* **ABOUT THIS EXERCISE**:
Locate the line that contains "Image resolution: width=1717" in the data that follows. Copy it and every subsequent line to the end, exactly, excluding pictures.
___ MATERIAL TO PROCESS ___
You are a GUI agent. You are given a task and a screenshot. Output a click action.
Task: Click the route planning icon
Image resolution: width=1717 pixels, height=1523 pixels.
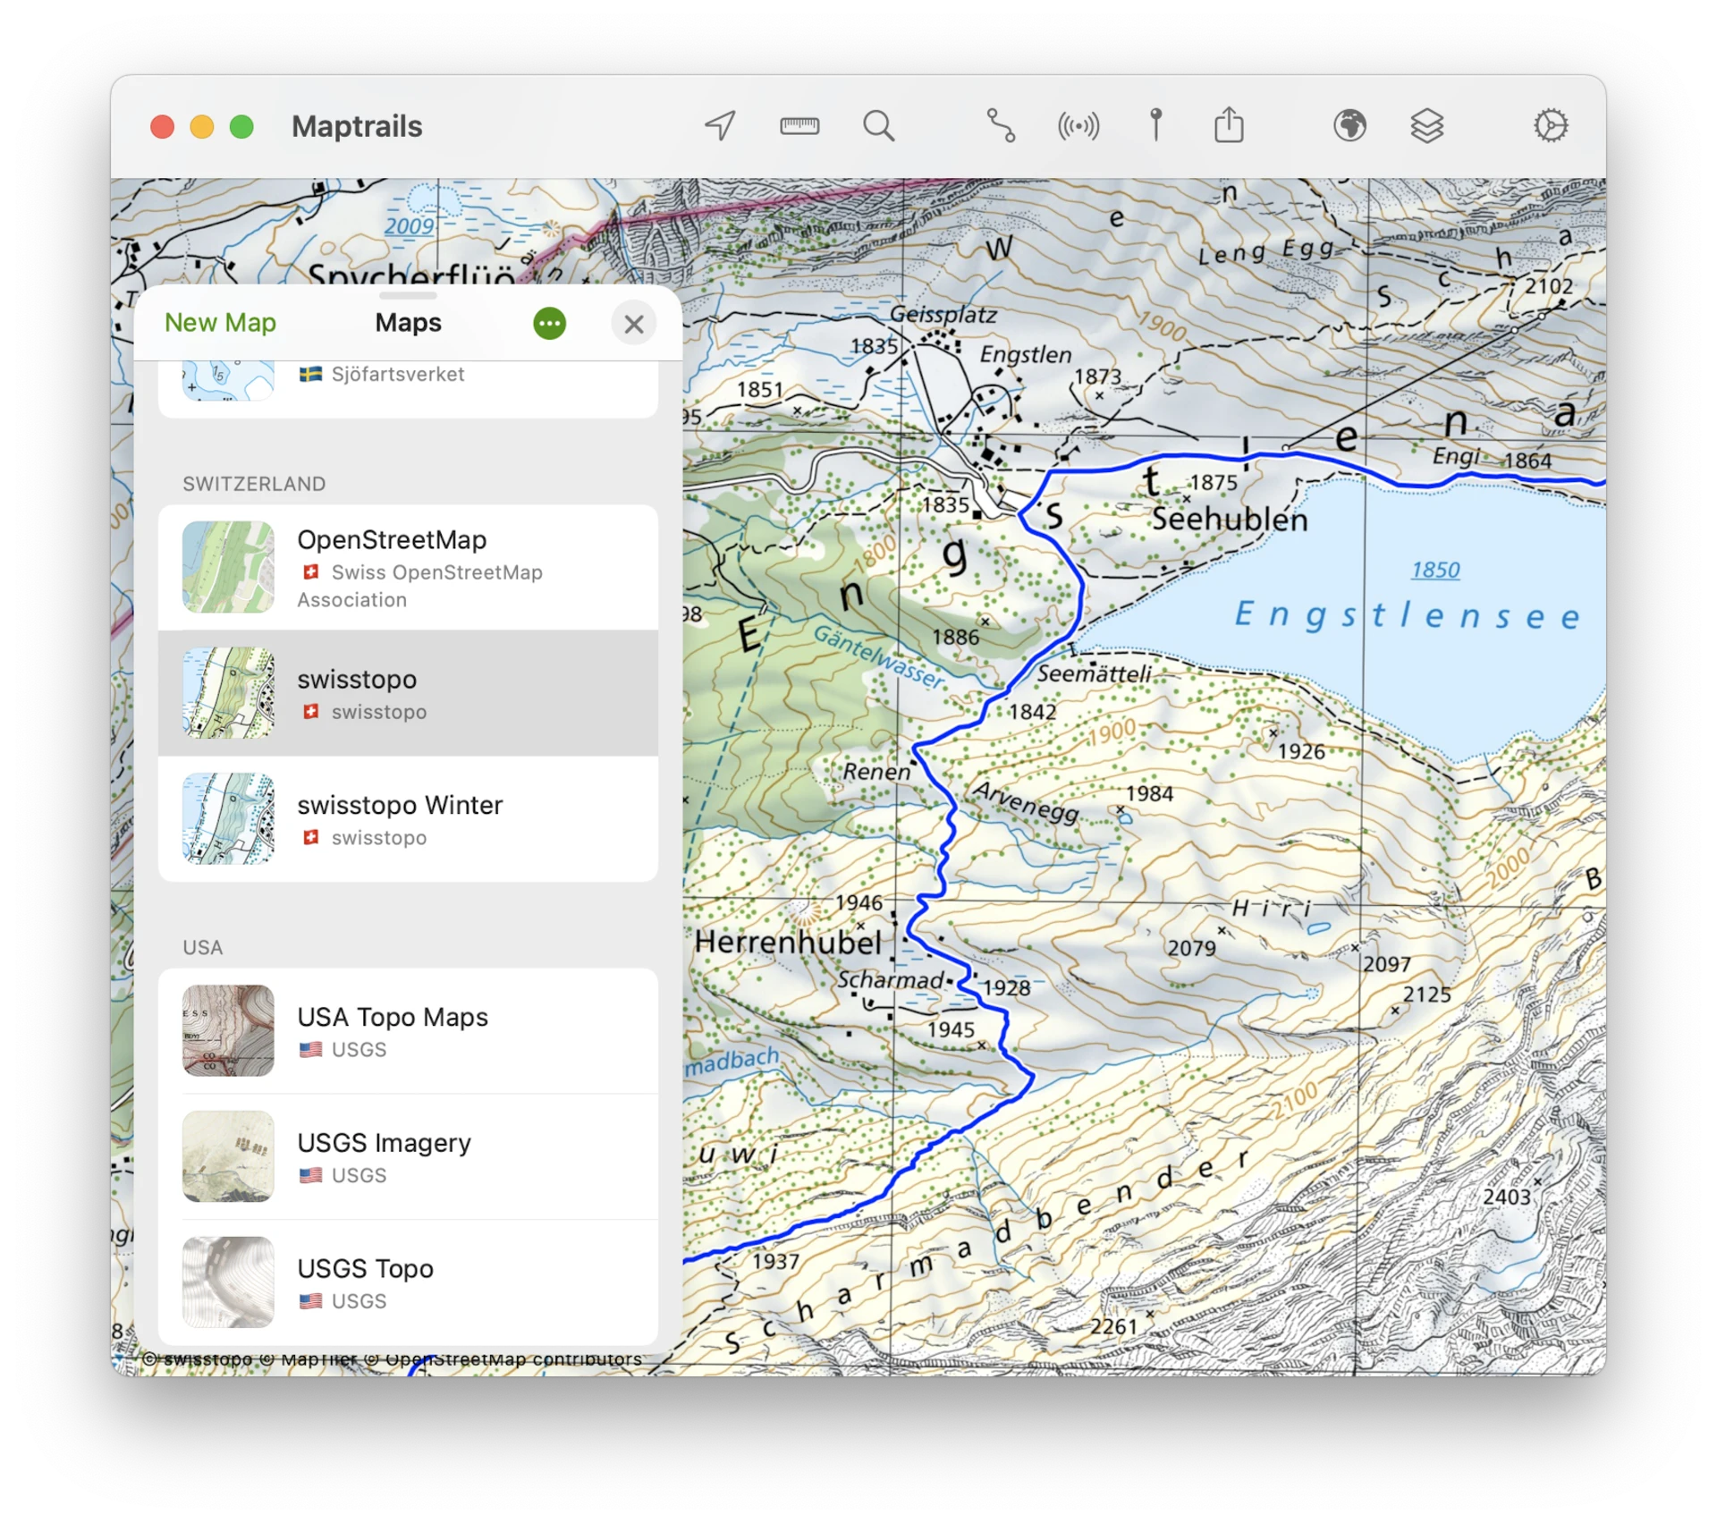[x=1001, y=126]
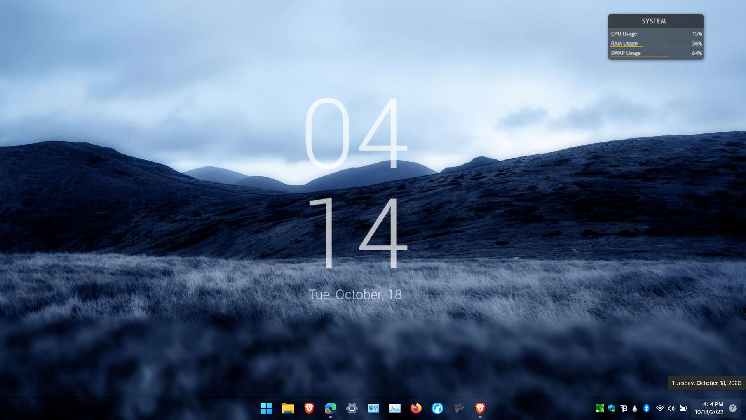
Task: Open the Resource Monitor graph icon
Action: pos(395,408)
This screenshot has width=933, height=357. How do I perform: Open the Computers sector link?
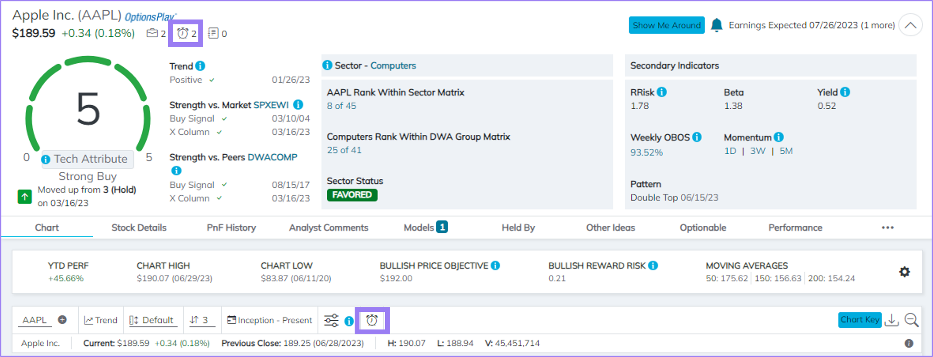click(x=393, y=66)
___
* **ANSWER TO THE PROBLEM**:
Image resolution: width=1717 pixels, height=1523 pixels.
[x=1001, y=126]
Task: Open the Resource Monitor graph icon
Action: pos(395,408)
This screenshot has width=933, height=357. How do I perform: Open the Computers sector link?
click(x=393, y=66)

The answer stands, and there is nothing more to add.